Given data Start Marker

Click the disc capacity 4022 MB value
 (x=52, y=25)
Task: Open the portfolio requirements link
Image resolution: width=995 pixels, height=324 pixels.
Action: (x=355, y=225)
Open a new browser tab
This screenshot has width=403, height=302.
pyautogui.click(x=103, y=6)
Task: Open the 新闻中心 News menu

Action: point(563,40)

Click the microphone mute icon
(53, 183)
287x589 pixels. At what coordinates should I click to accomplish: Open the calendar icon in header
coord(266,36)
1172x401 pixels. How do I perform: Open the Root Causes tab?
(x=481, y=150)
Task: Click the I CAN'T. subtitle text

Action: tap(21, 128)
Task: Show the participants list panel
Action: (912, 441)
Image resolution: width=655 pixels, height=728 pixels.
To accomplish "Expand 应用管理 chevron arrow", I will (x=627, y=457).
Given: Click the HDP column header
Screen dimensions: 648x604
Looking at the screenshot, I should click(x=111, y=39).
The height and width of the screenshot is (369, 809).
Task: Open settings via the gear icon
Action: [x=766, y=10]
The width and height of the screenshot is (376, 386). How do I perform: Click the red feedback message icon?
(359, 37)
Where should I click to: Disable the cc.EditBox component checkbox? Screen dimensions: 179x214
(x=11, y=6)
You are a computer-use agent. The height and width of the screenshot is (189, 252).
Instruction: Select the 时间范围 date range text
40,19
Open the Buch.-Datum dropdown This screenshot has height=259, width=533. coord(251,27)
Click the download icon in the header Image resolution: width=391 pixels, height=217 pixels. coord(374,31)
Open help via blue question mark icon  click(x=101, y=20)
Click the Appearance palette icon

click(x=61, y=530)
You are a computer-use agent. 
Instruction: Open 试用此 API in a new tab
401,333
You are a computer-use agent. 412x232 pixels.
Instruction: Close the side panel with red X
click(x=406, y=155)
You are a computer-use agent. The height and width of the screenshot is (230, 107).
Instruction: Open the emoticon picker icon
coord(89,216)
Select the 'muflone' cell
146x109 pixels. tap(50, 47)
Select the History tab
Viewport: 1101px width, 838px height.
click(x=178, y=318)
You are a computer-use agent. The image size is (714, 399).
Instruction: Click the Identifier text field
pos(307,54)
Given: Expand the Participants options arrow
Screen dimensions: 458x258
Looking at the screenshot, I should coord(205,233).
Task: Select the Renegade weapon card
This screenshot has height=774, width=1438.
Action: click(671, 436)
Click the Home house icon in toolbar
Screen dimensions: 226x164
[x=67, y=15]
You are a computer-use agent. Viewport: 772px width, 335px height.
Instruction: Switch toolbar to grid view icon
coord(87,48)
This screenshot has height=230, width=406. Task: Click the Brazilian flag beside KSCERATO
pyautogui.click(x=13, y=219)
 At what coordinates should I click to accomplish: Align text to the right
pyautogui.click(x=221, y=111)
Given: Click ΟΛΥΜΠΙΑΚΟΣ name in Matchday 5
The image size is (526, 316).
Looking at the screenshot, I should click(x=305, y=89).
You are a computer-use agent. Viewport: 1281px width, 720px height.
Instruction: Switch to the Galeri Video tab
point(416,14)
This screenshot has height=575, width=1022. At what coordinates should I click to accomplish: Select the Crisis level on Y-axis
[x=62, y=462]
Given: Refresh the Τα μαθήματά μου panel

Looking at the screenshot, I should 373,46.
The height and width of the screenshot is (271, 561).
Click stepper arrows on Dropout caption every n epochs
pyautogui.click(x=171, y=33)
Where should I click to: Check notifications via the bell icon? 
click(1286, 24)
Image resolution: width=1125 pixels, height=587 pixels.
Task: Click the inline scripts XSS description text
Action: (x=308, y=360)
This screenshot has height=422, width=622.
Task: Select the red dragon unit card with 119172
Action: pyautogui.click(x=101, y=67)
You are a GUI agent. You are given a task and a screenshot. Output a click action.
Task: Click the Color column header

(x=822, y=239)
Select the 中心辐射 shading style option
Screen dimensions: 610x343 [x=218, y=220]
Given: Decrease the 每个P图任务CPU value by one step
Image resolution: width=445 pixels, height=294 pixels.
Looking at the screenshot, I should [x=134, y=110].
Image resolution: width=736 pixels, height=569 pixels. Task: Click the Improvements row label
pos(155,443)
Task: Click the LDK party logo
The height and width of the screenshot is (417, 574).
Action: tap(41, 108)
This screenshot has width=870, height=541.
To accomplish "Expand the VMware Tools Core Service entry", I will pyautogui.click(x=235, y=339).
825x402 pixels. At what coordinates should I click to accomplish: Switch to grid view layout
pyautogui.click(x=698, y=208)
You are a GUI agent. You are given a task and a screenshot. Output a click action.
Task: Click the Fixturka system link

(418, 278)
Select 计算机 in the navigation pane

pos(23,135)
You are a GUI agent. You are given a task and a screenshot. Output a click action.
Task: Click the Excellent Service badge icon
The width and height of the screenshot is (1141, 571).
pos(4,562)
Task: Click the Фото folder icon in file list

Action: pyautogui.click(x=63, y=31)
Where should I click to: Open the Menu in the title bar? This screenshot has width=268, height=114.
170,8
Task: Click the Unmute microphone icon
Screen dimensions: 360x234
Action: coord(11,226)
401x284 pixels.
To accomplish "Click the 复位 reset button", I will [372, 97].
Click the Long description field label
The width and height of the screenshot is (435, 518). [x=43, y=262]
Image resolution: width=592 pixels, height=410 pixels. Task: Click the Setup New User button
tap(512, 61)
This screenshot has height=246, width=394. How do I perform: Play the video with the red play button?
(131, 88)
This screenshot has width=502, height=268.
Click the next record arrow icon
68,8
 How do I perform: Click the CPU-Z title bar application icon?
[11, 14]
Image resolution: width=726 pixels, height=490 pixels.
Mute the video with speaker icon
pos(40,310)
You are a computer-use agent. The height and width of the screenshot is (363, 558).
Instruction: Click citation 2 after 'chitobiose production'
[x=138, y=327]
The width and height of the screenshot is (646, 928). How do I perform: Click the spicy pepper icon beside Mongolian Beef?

Given data End Marker

**Assignment**
Each line above must be retyped exactly in the response.

**Output for this exercise**
Click the disc capacity 4022 MB value
 (x=52, y=25)
Task: Open the portfolio requirements link
Image resolution: width=995 pixels, height=324 pixels.
Action: (x=355, y=225)
Open a new browser tab
This screenshot has width=403, height=302.
pyautogui.click(x=103, y=6)
Task: Open the 新闻中心 News menu

Action: point(563,40)

Click the microphone mute icon
(53, 183)
287x589 pixels. At what coordinates should I click to accomplish: Open the calendar icon in header
coord(266,36)
1172x401 pixels. How do I perform: Open the Root Causes tab?
(x=481, y=150)
Task: Click the I CAN'T. subtitle text

Action: tap(21, 128)
Task: Show the participants list panel
Action: (912, 441)
Image resolution: width=655 pixels, height=728 pixels.
To accomplish "Expand 应用管理 chevron arrow", I will (x=627, y=457).
Given: Click the HDP column header
Screen dimensions: 648x604
Looking at the screenshot, I should click(x=111, y=39).
The height and width of the screenshot is (369, 809).
Task: Open settings via the gear icon
Action: [x=766, y=10]
The width and height of the screenshot is (376, 386). How do I perform: Click the red feedback message icon?
(359, 37)
Where should I click to: Disable the cc.EditBox component checkbox? Screen dimensions: 179x214
(x=11, y=6)
You are a computer-use agent. The height and width of the screenshot is (189, 252).
Instruction: Select the 时间范围 date range text
40,19
Open the Buch.-Datum dropdown This screenshot has height=259, width=533. coord(251,27)
Click the download icon in the header Image resolution: width=391 pixels, height=217 pixels. coord(374,31)
Open help via blue question mark icon  click(x=101, y=20)
Click the Appearance palette icon

click(x=61, y=530)
You are a computer-use agent. 
Instruction: Open 试用此 API in a new tab
401,333
You are a computer-use agent. 412x232 pixels.
Instruction: Close the side panel with red X
click(x=406, y=155)
You are a computer-use agent. The height and width of the screenshot is (230, 107).
Instruction: Open the emoticon picker icon
coord(89,216)
Select the 'muflone' cell
146x109 pixels. tap(50, 47)
Select the History tab
Viewport: 1101px width, 838px height.
click(x=178, y=318)
You are a computer-use agent. The image size is (714, 399).
Instruction: Click the Identifier text field
pos(307,54)
Given: Expand the Participants options arrow
Screen dimensions: 458x258
Looking at the screenshot, I should coord(205,233).
Task: Select the Renegade weapon card
This screenshot has height=774, width=1438.
Action: click(671, 436)
Click the Home house icon in toolbar
Screen dimensions: 226x164
[x=67, y=15]
You are a computer-use agent. Viewport: 772px width, 335px height.
Instruction: Switch toolbar to grid view icon
coord(87,48)
This screenshot has height=230, width=406. Task: Click the Brazilian flag beside KSCERATO
pyautogui.click(x=13, y=219)
 At what coordinates should I click to accomplish: Align text to the right
pyautogui.click(x=221, y=111)
Given: Click ΟΛΥΜΠΙΑΚΟΣ name in Matchday 5
The image size is (526, 316).
Looking at the screenshot, I should click(x=305, y=89).
You are a computer-use agent. Viewport: 1281px width, 720px height.
Instruction: Switch to the Galeri Video tab
point(416,14)
This screenshot has height=575, width=1022. At what coordinates should I click to accomplish: Select the Crisis level on Y-axis
[x=62, y=462]
Given: Refresh the Τα μαθήματά μου panel

Looking at the screenshot, I should 373,46.
The height and width of the screenshot is (271, 561).
Click stepper arrows on Dropout caption every n epochs
pyautogui.click(x=171, y=33)
Where should I click to: Check notifications via the bell icon? 
click(1286, 24)
Image resolution: width=1125 pixels, height=587 pixels.
Task: Click the inline scripts XSS description text
Action: (x=308, y=360)
This screenshot has height=422, width=622.
Task: Select the red dragon unit card with 119172
Action: pyautogui.click(x=101, y=67)
You are a GUI agent. You are given a task and a screenshot. Output a click action.
Task: Click the Color column header

(x=822, y=239)
Select the 中心辐射 shading style option
Screen dimensions: 610x343 [x=218, y=220]
Given: Decrease the 每个P图任务CPU value by one step
Image resolution: width=445 pixels, height=294 pixels.
Looking at the screenshot, I should [x=134, y=110].
Image resolution: width=736 pixels, height=569 pixels. Task: Click the Improvements row label
pos(155,443)
Task: Click the LDK party logo
The height and width of the screenshot is (417, 574).
Action: tap(41, 108)
This screenshot has width=870, height=541.
To accomplish "Expand the VMware Tools Core Service entry", I will pyautogui.click(x=235, y=339).
825x402 pixels. At what coordinates should I click to accomplish: Switch to grid view layout
pyautogui.click(x=698, y=208)
You are a GUI agent. You are given a task and a screenshot. Output a click action.
Task: Click the Fixturka system link

(418, 278)
Select 计算机 in the navigation pane

pos(23,135)
You are a GUI agent. You are given a task and a screenshot. Output a click action.
Task: Click the Excellent Service badge icon
The width and height of the screenshot is (1141, 571).
pos(4,562)
Task: Click the Фото folder icon in file list

Action: pyautogui.click(x=63, y=31)
Where should I click to: Open the Menu in the title bar? This screenshot has width=268, height=114.
170,8
Task: Click the Unmute microphone icon
Screen dimensions: 360x234
Action: coord(11,226)
401x284 pixels.
To accomplish "Click the 复位 reset button", I will [372, 97].
Click the Long description field label
The width and height of the screenshot is (435, 518). [x=43, y=262]
Image resolution: width=592 pixels, height=410 pixels. Task: Click the Setup New User button
tap(512, 61)
This screenshot has height=246, width=394. How do I perform: Play the video with the red play button?
(131, 88)
This screenshot has width=502, height=268.
Click the next record arrow icon
68,8
 How do I perform: Click the CPU-Z title bar application icon?
[11, 14]
Image resolution: width=726 pixels, height=490 pixels.
Mute the video with speaker icon
pos(40,310)
You are a computer-use agent. The height and width of the screenshot is (363, 558).
Instruction: Click citation 2 after 'chitobiose production'
[x=138, y=327]
The width and height of the screenshot is (646, 928). How do I perform: Click the spicy pepper icon beside Mongolian Beef?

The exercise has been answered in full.